The Political History of Smack and Crack is a fervent exploration of addiction through both a personal and political lens. Ed Edwards’ play is specifically concerned with the history of crack and heroin use in Manchester. This two-hander follows the intersecting lives of Mandy and Neil as they navigate their relationship through periods of drug-use. The play also looks at progression of the heroin epidemic – from its exclusive status and circulation amongst the higher echelons of society to the epidemic on the streets of Manchester in the early 80s.

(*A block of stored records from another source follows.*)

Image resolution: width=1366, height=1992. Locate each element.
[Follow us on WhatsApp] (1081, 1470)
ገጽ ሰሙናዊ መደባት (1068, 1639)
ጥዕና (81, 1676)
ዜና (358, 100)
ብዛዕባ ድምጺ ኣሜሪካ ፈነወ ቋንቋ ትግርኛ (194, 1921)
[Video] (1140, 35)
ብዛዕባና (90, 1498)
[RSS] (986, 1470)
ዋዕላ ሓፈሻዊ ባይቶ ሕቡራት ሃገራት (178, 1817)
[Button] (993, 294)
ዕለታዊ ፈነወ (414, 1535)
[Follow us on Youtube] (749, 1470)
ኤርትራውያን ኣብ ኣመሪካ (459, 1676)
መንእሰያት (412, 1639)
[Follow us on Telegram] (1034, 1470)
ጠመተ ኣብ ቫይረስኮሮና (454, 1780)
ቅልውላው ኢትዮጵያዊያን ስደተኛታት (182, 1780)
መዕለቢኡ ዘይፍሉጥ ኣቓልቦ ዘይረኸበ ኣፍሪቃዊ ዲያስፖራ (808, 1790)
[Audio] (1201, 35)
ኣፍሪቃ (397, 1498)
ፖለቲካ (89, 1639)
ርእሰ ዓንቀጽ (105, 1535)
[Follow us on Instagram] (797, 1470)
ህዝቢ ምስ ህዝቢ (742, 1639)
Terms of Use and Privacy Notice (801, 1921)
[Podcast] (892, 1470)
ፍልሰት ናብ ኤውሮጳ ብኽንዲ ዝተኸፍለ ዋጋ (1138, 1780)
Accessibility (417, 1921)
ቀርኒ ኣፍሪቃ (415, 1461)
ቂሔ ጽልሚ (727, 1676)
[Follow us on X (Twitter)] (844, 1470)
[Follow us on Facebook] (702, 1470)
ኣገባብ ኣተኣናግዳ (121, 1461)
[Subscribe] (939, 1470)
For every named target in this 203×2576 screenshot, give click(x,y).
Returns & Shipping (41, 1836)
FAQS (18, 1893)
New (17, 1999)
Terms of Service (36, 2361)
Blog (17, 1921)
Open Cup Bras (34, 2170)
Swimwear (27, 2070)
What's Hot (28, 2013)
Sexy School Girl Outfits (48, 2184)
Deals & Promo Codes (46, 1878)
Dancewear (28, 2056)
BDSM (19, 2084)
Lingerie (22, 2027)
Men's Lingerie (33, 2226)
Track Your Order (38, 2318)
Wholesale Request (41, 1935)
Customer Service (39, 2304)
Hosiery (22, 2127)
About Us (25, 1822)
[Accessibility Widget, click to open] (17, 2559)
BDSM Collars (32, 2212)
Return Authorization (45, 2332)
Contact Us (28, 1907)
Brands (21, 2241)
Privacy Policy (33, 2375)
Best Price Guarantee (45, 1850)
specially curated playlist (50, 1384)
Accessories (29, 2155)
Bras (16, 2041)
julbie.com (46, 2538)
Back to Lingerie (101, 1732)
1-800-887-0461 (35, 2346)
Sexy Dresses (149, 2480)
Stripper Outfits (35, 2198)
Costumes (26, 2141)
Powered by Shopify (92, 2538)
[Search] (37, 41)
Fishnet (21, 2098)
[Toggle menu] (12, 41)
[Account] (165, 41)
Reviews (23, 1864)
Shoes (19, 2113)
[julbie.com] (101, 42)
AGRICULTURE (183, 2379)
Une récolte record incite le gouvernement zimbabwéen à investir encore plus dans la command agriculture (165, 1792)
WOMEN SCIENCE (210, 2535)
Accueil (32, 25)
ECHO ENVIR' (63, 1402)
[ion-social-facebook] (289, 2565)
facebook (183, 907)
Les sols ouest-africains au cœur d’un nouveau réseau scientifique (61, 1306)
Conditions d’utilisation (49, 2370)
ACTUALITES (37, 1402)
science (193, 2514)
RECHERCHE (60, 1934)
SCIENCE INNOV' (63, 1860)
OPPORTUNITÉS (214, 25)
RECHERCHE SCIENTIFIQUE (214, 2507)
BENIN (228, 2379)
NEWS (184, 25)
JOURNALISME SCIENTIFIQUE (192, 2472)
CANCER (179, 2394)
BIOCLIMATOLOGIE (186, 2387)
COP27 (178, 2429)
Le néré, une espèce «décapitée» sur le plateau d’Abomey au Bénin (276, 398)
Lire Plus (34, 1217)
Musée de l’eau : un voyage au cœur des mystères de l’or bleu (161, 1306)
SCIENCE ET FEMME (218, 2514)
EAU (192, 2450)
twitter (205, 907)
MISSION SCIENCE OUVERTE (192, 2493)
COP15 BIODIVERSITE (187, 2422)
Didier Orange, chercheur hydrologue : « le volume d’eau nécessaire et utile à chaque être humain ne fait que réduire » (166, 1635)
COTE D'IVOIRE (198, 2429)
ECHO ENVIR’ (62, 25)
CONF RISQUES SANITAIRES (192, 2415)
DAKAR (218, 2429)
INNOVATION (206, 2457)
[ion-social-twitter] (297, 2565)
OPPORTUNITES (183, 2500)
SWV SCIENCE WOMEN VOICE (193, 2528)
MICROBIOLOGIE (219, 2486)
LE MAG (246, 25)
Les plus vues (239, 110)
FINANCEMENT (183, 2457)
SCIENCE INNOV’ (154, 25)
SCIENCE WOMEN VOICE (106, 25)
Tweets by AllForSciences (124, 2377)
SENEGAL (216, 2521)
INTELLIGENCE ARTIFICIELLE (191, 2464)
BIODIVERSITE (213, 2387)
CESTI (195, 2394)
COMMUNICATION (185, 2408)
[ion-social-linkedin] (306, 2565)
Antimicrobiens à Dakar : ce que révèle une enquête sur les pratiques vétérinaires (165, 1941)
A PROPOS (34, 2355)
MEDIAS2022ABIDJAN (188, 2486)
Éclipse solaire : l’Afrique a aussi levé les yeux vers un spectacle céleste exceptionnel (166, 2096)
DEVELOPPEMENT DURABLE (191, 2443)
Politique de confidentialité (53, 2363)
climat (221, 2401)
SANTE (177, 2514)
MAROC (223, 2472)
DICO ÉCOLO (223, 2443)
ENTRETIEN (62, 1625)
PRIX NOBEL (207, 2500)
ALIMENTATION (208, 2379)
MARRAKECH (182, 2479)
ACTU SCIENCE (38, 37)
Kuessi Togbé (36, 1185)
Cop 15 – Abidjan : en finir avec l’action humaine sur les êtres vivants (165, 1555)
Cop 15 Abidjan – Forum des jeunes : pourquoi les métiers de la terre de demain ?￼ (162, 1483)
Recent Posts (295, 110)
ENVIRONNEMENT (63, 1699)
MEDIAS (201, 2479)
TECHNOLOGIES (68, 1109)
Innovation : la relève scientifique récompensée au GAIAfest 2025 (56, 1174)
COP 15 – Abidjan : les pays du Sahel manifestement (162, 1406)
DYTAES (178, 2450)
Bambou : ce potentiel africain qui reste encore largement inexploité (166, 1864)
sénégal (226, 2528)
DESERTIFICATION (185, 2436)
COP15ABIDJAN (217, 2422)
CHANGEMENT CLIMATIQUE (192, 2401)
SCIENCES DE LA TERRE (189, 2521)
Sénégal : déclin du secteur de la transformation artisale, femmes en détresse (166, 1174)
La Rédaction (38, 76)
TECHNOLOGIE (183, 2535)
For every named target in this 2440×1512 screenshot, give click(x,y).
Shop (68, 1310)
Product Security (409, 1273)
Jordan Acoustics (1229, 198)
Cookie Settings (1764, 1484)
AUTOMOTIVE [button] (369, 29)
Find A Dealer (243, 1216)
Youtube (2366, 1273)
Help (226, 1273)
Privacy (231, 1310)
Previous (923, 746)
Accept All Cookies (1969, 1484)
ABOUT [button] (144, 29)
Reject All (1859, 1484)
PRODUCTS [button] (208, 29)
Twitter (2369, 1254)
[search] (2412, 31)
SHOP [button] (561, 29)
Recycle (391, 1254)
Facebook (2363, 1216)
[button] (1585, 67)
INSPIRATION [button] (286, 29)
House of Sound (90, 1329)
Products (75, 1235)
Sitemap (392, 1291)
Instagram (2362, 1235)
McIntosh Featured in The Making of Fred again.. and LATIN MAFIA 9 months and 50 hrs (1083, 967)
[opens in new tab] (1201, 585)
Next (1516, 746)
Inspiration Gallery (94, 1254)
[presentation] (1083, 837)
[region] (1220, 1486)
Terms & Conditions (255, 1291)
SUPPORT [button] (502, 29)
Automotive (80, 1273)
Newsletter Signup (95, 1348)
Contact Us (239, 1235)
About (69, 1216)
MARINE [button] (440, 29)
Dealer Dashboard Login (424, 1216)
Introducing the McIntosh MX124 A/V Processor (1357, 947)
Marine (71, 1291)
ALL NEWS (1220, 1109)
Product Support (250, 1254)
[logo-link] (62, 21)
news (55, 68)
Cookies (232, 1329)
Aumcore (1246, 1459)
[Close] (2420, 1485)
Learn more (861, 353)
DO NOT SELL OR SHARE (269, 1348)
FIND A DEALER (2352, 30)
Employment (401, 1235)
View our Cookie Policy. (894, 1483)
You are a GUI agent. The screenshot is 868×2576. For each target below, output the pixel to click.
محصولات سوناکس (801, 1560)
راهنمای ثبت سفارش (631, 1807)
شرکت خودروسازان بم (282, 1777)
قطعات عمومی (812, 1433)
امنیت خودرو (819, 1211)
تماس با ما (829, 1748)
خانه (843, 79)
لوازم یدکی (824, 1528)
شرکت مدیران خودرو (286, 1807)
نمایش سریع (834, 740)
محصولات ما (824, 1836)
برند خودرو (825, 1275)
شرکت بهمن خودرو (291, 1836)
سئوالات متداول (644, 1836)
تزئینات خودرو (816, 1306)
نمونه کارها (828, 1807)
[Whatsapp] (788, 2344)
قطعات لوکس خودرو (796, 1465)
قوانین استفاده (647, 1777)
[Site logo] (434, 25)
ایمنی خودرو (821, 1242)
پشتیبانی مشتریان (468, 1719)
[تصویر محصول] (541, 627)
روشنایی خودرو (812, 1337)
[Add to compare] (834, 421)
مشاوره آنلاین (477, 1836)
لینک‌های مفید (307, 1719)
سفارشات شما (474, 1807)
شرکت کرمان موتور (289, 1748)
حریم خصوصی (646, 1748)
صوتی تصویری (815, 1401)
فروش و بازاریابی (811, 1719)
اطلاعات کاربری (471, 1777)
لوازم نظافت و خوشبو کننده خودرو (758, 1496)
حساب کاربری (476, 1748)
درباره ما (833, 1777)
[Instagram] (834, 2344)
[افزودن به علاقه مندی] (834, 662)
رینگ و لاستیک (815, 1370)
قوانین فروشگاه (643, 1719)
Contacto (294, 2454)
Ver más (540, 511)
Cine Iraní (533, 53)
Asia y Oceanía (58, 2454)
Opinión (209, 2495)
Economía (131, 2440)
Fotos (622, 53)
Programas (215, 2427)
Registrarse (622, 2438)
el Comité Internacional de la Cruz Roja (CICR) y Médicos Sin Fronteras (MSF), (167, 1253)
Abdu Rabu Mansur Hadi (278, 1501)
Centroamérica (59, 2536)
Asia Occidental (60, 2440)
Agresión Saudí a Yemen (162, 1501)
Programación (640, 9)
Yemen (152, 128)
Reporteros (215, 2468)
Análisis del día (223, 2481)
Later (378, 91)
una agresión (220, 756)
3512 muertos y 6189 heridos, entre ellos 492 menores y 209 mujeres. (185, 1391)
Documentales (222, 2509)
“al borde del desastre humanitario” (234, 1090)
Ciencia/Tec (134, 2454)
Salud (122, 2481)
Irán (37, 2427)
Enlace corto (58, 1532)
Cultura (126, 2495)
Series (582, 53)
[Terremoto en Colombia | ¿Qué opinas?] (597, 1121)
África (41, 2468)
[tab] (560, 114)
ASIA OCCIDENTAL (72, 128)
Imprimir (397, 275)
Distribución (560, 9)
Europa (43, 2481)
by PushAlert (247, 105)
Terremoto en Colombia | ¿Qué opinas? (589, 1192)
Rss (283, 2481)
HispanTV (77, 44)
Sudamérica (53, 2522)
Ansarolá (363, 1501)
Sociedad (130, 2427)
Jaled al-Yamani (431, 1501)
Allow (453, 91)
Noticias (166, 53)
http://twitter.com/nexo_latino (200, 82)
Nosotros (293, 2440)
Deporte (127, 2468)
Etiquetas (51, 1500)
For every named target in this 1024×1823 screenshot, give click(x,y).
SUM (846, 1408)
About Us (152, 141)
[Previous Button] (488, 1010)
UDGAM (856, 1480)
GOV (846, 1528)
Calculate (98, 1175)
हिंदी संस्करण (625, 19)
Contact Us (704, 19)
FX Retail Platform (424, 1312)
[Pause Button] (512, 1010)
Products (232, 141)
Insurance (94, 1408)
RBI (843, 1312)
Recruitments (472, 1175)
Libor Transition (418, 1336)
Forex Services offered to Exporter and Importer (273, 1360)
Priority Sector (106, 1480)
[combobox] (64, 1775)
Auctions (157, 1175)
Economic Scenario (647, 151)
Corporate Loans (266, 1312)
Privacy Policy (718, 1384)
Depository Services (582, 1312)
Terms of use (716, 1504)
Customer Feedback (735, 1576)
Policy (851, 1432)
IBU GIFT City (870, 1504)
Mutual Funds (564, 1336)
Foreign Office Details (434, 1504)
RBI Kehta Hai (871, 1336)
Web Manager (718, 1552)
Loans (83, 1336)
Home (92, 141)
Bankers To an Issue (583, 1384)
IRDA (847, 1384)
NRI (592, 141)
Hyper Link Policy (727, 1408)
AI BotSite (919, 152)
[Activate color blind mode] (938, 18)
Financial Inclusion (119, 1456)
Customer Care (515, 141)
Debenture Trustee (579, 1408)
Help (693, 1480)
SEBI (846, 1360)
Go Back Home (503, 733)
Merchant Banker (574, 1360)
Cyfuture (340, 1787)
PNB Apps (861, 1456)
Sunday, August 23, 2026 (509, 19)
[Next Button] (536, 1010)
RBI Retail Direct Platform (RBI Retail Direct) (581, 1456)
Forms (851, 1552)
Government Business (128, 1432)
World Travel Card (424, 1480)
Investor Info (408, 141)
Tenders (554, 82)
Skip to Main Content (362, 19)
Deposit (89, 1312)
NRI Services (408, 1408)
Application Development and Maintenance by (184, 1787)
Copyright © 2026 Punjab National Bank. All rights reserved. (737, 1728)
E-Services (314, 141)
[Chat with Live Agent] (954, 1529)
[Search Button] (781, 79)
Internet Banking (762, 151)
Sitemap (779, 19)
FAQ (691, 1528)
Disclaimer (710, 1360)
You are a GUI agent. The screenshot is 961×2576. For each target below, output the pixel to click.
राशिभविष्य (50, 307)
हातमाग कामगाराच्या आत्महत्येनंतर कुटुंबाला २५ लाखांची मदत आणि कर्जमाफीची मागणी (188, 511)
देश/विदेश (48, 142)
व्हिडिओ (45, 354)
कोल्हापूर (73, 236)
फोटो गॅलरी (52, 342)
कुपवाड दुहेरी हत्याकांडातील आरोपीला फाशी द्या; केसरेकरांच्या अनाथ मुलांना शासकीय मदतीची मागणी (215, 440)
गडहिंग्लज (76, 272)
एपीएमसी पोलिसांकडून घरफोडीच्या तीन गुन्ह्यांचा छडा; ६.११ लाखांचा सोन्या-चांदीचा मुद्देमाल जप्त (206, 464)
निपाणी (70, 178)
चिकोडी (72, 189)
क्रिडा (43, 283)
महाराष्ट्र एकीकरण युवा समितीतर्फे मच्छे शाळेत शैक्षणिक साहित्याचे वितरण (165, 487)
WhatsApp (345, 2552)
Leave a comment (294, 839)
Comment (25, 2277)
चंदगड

There is very little to the set. As soon as Mandy (Eve Steele) and Neil (William Fox) arrive on stage it’s evident we’re in for an hour of intense and confronting theatre without distraction. The ugly intimacies of cyclical addiction and recovery are played out in scenes that don’t shy away from reality. It’s a love story under extreme pressure that encourages the audience to empathise with the characters without romanticising their behaviours. Vulnerability is at the core of it; the further the pair sinks into addiction, the more susceptible to other harmful influences they become. It’s disorientating and chaotic as the narrative jumps between the past and present. In contesting each other’s accounts, there’s a suggestion that Mandy and Neil are unreliable narrators and that retellings we’re witnessing are cloudy versions of the truth.
Underpinning The Political History of Smack and Crack is Edwards’ argument that after the wake of inner-city uprisings the early 80s, hard drugs were allowed to flood into the cities and the demoralising consequences suited a Thatcherite neoliberal agenda. Sometimes the inclusion of this astute political analysis feels a little forced against the world of the play even if the information is essential to the wider context. It’s also a reminder of the scale of the epidemic; although the play is concerned with two individuals, it points to the fact that their situation is not unique and is reflective of a greater, societal darkness.
The Political History of Smack and Crack is an energetic hour of theatre that pulls no punches. For anyone unfamiliar with experiences of addiction, it’s an opportunity to gain a better understanding how political decision-making in the pursuit of power can impact the lives of the most vulnerable and powerless members of society.